Durable Orders Could Get a Small Pop
On the manufacturing side, the nearly worthless and highly complicated durable goods orders report is due. This once-useful report has been gutted by hopelessly long airliner sales cycles, more just-in-time inventory systems, and ever-changing automobile seasonality. Real strength or weakness in some categories can be gleaned from this report, but that is about the extent of its usefulness. The report is expected to show a decent 2.6% headline growth rate, about which the market still seems to care, for some reason.

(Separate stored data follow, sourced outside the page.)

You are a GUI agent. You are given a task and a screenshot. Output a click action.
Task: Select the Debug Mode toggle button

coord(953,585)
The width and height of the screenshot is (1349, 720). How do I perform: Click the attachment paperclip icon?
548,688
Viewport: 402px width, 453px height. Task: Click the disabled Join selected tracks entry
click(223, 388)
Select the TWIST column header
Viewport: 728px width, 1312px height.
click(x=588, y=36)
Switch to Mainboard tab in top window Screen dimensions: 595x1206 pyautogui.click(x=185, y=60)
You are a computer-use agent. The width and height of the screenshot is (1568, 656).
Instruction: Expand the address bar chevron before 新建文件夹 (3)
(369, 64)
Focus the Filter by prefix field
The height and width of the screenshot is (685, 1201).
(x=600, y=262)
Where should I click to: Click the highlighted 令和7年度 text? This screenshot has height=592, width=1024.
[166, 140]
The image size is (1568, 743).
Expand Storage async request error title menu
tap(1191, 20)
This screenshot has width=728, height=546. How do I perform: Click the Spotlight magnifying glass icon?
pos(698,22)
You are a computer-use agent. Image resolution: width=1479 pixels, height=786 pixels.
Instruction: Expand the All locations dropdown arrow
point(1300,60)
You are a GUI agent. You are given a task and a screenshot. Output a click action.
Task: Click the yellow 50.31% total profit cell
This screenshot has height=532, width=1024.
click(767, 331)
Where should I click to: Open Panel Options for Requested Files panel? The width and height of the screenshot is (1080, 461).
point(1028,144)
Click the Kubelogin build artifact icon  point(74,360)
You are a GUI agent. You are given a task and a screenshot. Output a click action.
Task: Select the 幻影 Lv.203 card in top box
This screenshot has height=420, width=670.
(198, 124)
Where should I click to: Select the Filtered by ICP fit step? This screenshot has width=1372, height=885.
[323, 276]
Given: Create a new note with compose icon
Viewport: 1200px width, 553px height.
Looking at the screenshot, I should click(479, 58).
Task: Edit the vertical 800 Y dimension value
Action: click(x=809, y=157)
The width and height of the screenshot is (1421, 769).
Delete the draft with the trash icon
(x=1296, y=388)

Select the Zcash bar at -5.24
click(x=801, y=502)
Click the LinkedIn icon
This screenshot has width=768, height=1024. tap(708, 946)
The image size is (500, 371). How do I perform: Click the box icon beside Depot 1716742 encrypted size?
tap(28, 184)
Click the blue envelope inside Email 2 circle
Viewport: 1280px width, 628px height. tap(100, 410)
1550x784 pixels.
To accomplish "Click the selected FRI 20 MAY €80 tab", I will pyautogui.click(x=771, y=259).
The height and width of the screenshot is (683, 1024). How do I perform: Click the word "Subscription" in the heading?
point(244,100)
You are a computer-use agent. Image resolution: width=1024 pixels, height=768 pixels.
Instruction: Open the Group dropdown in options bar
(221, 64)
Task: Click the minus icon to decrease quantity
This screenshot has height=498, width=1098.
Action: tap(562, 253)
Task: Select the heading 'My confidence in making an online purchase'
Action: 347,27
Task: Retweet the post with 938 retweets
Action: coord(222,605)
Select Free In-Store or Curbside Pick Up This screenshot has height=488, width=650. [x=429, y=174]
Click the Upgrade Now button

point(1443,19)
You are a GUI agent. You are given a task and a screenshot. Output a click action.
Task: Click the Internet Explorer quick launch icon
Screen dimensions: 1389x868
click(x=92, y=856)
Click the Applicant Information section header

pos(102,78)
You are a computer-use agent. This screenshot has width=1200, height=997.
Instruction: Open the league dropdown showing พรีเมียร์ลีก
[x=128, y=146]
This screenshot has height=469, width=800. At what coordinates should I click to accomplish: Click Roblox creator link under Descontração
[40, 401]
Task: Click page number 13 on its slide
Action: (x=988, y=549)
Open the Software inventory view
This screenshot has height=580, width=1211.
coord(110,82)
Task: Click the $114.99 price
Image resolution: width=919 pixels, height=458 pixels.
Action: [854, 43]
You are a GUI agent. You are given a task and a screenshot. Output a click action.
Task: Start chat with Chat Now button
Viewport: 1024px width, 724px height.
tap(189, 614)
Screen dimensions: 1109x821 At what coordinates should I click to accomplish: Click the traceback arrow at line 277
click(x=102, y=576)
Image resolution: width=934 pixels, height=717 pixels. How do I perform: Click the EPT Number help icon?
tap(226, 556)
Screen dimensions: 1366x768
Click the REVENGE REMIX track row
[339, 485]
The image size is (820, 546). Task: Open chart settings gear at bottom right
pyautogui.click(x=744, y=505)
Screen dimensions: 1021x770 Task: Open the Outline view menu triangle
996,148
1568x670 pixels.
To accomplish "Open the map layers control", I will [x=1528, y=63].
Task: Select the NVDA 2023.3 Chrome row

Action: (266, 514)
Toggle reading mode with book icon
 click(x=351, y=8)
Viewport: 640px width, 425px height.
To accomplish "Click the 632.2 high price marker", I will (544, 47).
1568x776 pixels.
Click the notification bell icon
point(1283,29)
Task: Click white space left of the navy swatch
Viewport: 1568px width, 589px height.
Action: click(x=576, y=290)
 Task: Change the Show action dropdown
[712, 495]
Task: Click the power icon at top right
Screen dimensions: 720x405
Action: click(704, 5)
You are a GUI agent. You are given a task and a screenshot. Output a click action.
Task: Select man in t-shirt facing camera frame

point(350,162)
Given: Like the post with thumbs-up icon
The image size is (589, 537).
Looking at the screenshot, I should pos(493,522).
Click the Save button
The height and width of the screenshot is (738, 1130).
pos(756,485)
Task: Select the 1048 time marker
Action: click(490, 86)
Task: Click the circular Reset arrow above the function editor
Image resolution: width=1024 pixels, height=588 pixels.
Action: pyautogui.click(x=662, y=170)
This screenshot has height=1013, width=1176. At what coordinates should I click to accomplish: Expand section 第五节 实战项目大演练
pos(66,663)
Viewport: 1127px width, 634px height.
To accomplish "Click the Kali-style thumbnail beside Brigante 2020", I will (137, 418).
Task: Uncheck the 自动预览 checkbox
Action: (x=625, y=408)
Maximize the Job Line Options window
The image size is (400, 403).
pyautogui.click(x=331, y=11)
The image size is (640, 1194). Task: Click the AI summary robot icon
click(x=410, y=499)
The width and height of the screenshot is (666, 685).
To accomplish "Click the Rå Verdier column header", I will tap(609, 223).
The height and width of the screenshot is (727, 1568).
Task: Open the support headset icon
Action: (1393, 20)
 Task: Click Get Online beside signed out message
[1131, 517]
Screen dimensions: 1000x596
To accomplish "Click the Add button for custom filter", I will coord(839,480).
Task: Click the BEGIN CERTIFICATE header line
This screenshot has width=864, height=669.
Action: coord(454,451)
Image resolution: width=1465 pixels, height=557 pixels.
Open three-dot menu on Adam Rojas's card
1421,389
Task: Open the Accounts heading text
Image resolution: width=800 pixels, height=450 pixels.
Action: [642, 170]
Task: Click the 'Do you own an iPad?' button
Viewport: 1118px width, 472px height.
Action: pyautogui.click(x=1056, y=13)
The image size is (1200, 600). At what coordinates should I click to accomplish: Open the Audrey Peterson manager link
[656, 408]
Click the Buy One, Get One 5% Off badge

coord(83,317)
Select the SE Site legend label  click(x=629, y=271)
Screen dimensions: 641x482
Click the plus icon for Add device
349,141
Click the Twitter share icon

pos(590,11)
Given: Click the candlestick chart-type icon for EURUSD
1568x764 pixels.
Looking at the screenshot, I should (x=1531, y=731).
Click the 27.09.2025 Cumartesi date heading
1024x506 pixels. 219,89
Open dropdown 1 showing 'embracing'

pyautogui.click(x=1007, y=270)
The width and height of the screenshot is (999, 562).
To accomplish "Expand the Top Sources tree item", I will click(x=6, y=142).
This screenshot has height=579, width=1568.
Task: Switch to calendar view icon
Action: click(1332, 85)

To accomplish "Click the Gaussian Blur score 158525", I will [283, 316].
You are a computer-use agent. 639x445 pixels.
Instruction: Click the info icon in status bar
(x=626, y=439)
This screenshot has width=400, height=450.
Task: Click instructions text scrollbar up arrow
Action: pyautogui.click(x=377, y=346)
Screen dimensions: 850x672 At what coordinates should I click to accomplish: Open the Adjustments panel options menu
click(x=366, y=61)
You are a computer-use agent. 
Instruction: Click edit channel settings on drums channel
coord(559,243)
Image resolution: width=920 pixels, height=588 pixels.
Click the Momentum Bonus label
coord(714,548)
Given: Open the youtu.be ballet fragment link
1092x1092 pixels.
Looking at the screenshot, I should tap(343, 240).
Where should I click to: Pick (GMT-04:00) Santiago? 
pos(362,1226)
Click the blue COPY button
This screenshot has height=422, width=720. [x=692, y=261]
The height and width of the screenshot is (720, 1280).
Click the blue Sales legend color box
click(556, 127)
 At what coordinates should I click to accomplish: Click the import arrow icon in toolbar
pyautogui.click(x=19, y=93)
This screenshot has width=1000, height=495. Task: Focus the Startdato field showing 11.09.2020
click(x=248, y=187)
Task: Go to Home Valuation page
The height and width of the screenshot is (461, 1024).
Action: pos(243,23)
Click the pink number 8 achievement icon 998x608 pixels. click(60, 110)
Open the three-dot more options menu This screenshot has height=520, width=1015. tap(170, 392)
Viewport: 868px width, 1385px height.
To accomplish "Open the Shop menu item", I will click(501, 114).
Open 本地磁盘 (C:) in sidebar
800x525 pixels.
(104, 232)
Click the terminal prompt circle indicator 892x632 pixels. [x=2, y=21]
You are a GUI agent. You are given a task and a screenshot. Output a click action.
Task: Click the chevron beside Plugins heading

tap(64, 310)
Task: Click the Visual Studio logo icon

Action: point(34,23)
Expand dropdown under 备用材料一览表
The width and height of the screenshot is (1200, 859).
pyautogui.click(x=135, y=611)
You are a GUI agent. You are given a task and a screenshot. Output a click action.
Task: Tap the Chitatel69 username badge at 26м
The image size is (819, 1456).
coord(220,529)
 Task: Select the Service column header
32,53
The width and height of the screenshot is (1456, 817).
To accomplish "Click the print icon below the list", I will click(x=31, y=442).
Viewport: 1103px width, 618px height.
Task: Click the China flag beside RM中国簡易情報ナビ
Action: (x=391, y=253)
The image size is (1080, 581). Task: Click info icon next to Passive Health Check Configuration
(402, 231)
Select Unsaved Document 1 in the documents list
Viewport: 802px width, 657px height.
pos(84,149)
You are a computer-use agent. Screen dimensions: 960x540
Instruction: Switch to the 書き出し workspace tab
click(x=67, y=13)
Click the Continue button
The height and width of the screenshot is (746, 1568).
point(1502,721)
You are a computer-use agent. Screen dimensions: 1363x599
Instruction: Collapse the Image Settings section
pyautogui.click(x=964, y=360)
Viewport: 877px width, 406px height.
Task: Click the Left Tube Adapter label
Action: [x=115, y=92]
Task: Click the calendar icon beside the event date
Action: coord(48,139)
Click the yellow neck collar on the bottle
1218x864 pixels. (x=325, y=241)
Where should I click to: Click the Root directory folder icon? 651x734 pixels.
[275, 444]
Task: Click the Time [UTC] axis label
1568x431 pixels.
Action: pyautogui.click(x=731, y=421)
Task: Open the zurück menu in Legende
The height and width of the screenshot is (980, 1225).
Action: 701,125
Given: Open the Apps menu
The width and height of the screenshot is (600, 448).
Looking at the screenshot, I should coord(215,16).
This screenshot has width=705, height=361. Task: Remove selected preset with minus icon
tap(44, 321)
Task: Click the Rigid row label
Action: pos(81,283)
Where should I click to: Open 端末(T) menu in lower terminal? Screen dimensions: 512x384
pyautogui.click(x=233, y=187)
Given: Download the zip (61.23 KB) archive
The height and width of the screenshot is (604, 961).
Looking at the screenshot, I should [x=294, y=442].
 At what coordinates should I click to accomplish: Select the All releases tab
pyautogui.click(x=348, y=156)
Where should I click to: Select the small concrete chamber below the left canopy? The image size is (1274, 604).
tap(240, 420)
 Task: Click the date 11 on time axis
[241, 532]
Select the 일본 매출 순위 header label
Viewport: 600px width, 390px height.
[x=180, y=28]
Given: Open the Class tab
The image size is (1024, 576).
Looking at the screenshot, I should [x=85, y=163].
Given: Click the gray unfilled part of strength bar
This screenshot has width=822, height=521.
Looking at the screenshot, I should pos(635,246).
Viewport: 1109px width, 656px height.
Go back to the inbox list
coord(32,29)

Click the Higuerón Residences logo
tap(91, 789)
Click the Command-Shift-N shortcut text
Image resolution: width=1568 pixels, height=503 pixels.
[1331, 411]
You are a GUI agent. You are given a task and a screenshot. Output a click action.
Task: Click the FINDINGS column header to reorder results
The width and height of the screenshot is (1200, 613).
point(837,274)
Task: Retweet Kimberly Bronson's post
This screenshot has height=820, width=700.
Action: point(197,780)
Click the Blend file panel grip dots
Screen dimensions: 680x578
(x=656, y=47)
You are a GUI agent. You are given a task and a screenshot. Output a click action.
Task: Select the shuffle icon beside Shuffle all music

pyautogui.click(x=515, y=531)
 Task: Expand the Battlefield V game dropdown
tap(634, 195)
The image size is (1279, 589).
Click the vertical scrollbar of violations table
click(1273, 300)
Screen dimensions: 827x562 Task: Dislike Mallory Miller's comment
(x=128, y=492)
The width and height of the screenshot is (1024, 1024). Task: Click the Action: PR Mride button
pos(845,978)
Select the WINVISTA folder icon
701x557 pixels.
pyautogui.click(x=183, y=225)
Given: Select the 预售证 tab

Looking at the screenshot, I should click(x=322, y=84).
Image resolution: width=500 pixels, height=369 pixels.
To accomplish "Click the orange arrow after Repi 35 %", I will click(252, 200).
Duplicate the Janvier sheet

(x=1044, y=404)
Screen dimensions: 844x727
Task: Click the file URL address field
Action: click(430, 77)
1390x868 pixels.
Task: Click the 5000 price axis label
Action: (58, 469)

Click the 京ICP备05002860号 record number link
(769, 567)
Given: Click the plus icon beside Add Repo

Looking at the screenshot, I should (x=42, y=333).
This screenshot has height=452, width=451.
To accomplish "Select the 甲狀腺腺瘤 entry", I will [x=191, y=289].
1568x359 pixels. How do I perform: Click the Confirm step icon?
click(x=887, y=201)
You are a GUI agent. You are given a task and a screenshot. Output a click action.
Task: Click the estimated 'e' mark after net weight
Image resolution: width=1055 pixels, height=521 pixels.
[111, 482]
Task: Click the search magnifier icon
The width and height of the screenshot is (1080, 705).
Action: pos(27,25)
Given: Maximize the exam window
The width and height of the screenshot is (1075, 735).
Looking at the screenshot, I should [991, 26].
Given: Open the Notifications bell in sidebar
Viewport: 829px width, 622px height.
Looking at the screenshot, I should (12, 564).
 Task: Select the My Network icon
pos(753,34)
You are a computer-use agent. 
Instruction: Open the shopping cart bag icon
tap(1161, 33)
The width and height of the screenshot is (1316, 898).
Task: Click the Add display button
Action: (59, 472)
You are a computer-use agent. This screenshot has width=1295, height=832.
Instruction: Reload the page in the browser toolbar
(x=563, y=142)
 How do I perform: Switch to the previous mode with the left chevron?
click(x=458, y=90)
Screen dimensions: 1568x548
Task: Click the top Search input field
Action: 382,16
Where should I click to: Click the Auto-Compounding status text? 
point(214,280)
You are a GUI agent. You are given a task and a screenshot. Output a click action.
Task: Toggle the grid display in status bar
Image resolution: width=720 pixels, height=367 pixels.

Personal Income Should Show a Big Jump
The normally very worthwhile personal income report is scheduled for release during the Friday holiday. However, bonus and income acceleration and subsequent reversals, combined with the payroll tax increases and volatile inflation, make the analysis tricky. This is also one of the most revised economic series that I track, so I don't like to spend a lot of time with it until some of the bigger revision periods are over. That said, growth could be large in February, as large as 1% month to month, driven by strong employment growth data for February that we have already seen. Unfortunately, inflation growth of 0.7% for the same month will wipe out a meaningful part of those gains.

Finally, the third and last read on GDP for the fourth quarter is anticipated, and analysts are expecting yet another upward revision from 0.1% to 0.5%. The improvement is still tiny on a quarter-to-quarter basis, and the small improvement probably isn't much beyond what one would consider normal statistical error. Besides, the fourth quarter is a pretty distant speck in the rearview mirror, and economists are already more excited about the potential for a rebound in growth to 2.5% in the soon-to-end first quarter of 2013.